Article 3P16T CodeSOD: Philegex

CodeSOD: Philegex

by
Remy Porter
from The Daily WTF on (#3P16T)

Last week, I was doing some graphics programming without a graphics card. It was low resolution, so I went ahead and re-implemented a few key methods from the Open GL Shader Language in a fashion which was compatible with NumPy arrays. Lucky for me, I was able to draw off many years of experience, I understood both technologies, and they both have excellent documentation which made it easy. After dozens of lines of code, I was able to whip up some pretty flexible image generator functions. I knew the tools I needed, I understood how they worked, and while I was reinventing a wheel, I had a very specific reason.

Philemon Eichin sends us some code from a point in his career where none of these things were true.

Philemon was building a changelog editor. As such, he wanted an easy, flexible way to identify patterns in the text.
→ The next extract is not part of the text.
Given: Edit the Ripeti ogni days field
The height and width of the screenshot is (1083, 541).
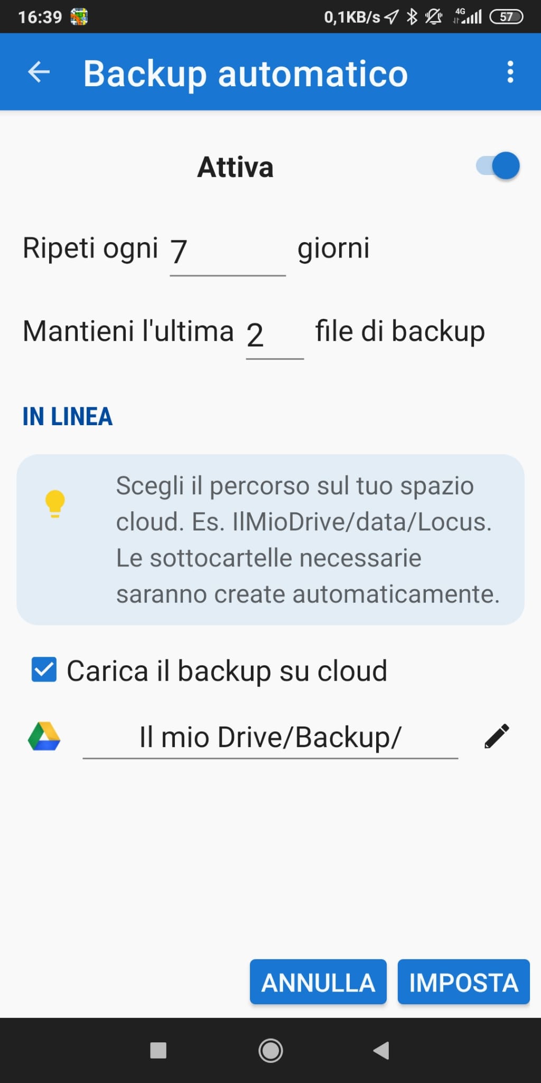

Philemon knew that there was something that could do that job, but he didn't know what it was called or how it was supposed to work. So, like all good programmers, Philemon went ahead and coded up what he needed- he invented his own regular expression language, and built his own parser for it.
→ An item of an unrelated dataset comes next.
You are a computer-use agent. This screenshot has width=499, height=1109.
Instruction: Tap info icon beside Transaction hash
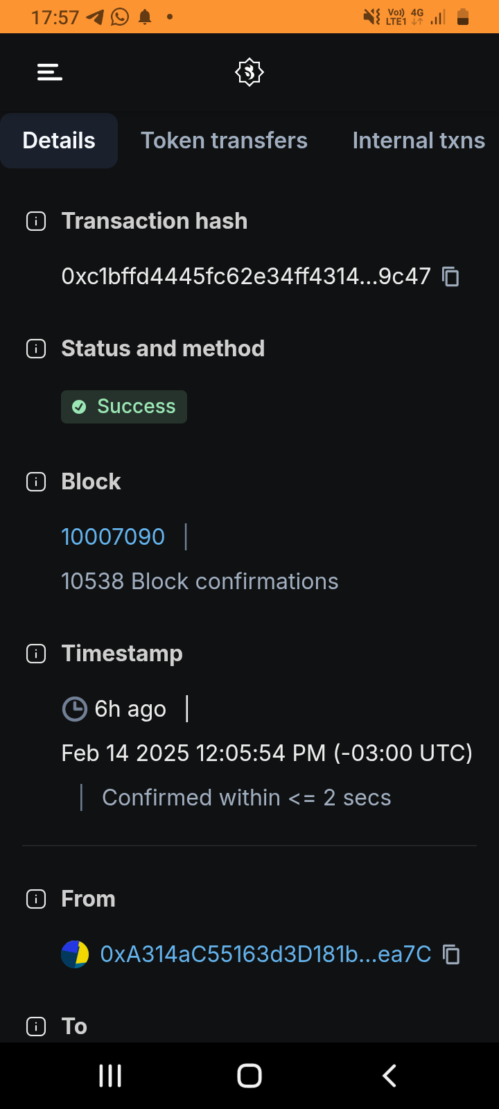36,222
Thus was born Philegex. Philemon knew that regexes involved slashes, so in his language you needed to put a slash in front of every character you wanted to match exactly. He knew that it involved question marks, so he used the question mark as a wildcard which could match any character. That left the '|" character to be optional.
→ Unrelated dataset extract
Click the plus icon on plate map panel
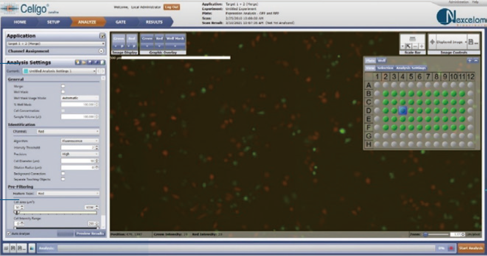Image resolution: width=487 pixels, height=256 pixels. 470,60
So, for example: /P/H/I/L/E/G/E/X|??? would match "PHILEGEX!!!" or "PHILEGEWTF". A date could be described as: nnnn/.nn/.nn. (YYYY.MM.DD or YYYY.DD.MM)

Living on his own isolated island without access to the Internet to attempt to google up "How to match patterns in text", Philemon invented his own language for describing parts of a regular expression. This will be useful to interpret the code below.

PhilegexRegex
MaskableMatches
p1Pattern / Regex
Block(s)Token(s)
CTCharType
SplitLineParseRegex
CCcurrentChar
auf_zuopenParenthesis
CharsCharClassification

With the preamble out of the way, enjoy Philemon's approach to regular expressions, implemented elegantly in VB.Net.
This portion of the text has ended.